Brent D. Rosenberg of Rosenberg & Morse, Des Moines, for appellant.

John F. Fatino and S. Luke Craven of Whitfield & Eddy, P.L.C., Des Moines, for appellee.

WATERMAN, Justice.

This appeal presents a question of first impression in Iowa: whether an Alford plea preceding a deferred judgment on a felony theft charge has preclusive effect in a subsequent civil action against the defendant to recover stolen funds. A secretary at Prairie City–Monroe Community School District (PCM), Lacinda Van Haaften, allegedly embezzled from a student activity fund and faced criminal charges. The district court accepted her Alford plea 1 to first-degree theft and entereda deferred judgment on that charge. PCM's subrogated insurer, Employers Mutual Casualty Company (EMCC), brought a civil action against Van Haaften to recover $66,749 it paid on the theft loss. The district court entered summary judgment in favor of EMCC in that amount, concluding Van Haaften's Alford plea precluded her from denying the theft or the amount. She appeals, contending her deferred judgment should have no res judicata effect in the civil case.

Our precedent allows third parties to use an Alford plea to preclude the defendant from relitigating essential elements of the criminal offense in a civil action because the district court is required under Iowa Rule of Criminal Procedure 2.8 to find the plea is supported by a factual basis. Van Haaften argues this precedent is inapplicable when a deferred judgment is granted. We disagree because the same judicial finding of a factual basis for the charge is required when the district court enters a deferred judgment after the Alford plea. Accordingly, we hold the victim of a crime (or the victim's subrogated insurer) may invoke the doctrine of issue preclusion in a civil action based on the defendant's Alford plea regardless of whether the defendant successfully complies with the conditions for the deferred judgment on the criminal charge.

We conclude EMCC was entitled to summary judgment on liability, but not for the full amount of EMCC's claimed damages. The preclusive effect of her Alford plea is limited to $10,000, the minimum amount required to support a charge of first-degree theft. EMCC must prove damages in excess of that amount. Genuine issues of material fact precluded summary judgment in excess of $10,000.

Accordingly, we affirm the district court's summary judgment establishing Van Haaften's civil liability to EMCC for theft and for damages of $10,000 based on issue preclusion. We reverse the summary judgment in excess of that amount and remand for a trial on the remaining damages sought by EMCC.

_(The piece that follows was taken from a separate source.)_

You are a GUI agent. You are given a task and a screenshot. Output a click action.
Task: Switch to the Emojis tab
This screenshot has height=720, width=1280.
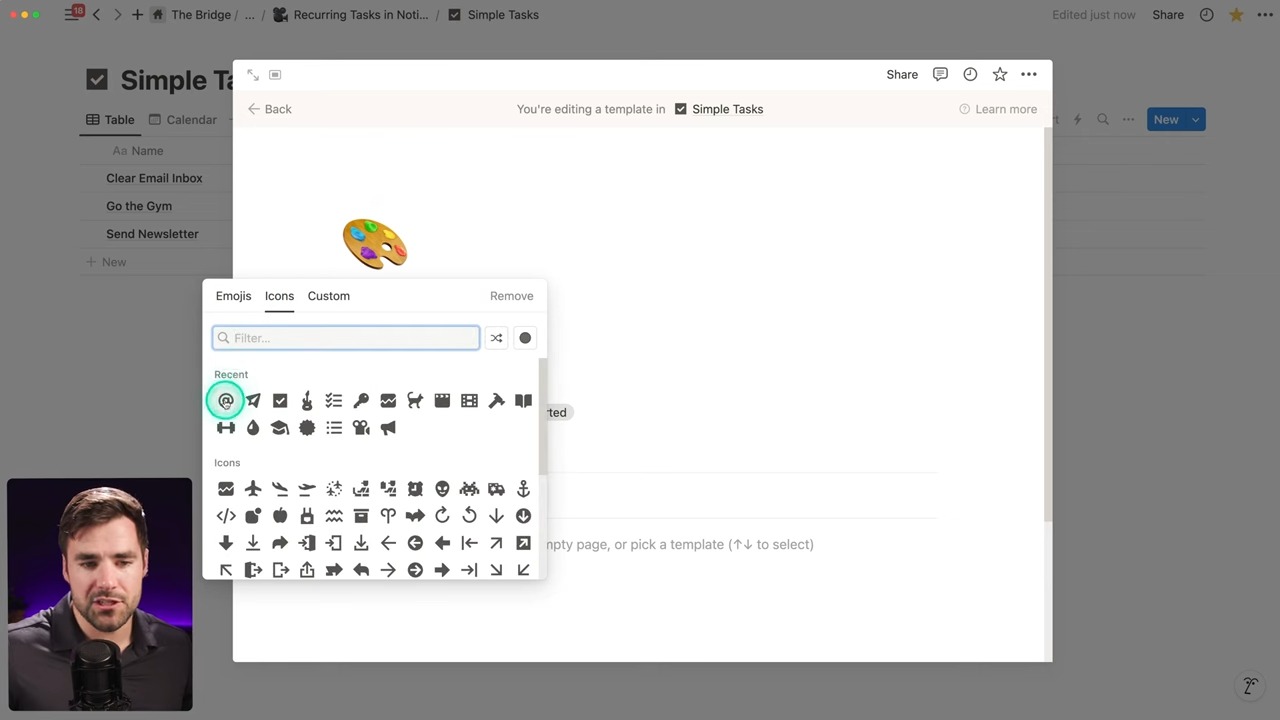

I. Background Facts and Proceedings.

Lacinda Van Haaften worked as a secretary and account manager for the athletic director at PCM beginning in May 2004. She was entrusted with day-to-day management of the “Student Activity Fund,” including processing invoices, preparing account reports, and depositing collections. In March 2008, the school board discovered irregularities with the activity fund after Van Haaften overstated the fund's balance by more than $22,000. PCM hired the certified public accounting (CPA) firm Nolte, Cornman & Johnson P.C. to independently audit the account. The CPA firm investigated the account's internal controls and tested account deposits and disbursements against athletic event revenue and expenses. The CPA firm's twenty-four-page, independent auditor's report concluded Van Haaften failed to deposit collections of $57,759.21 into the Student Activity Fund between September 1, 2004, and May 31, 2008.

The State charged Van Haaften by trial information with first-degree theft, a class “C” felony, under Iowa Code section 714.2(1) (2009). On June 1, 2010, the district court accepted Van Haaften's knowing and voluntary Alford plea of guilty to first-degree theft. During the colloquy, Van Haaften's attorney stated there was “evidence ... not contained in the minutes of testimony that is exculpatory in nature” and “that if this matter went to trial” the defense would rely on that evidence “as a basis for ... establishing reasonable doubt as to the defendant's guilt.” The district court, in response, decided it would not accept Van Haaften's plea unless she denied that “the evidence that [she would] present before a jury [could] overcome ... guilt beyond a reasonable doubt” as established in the minutes of testimony. Van Haaften's attorney agreed to take a ten-minute recess so he could discuss the plea with Van Haaften.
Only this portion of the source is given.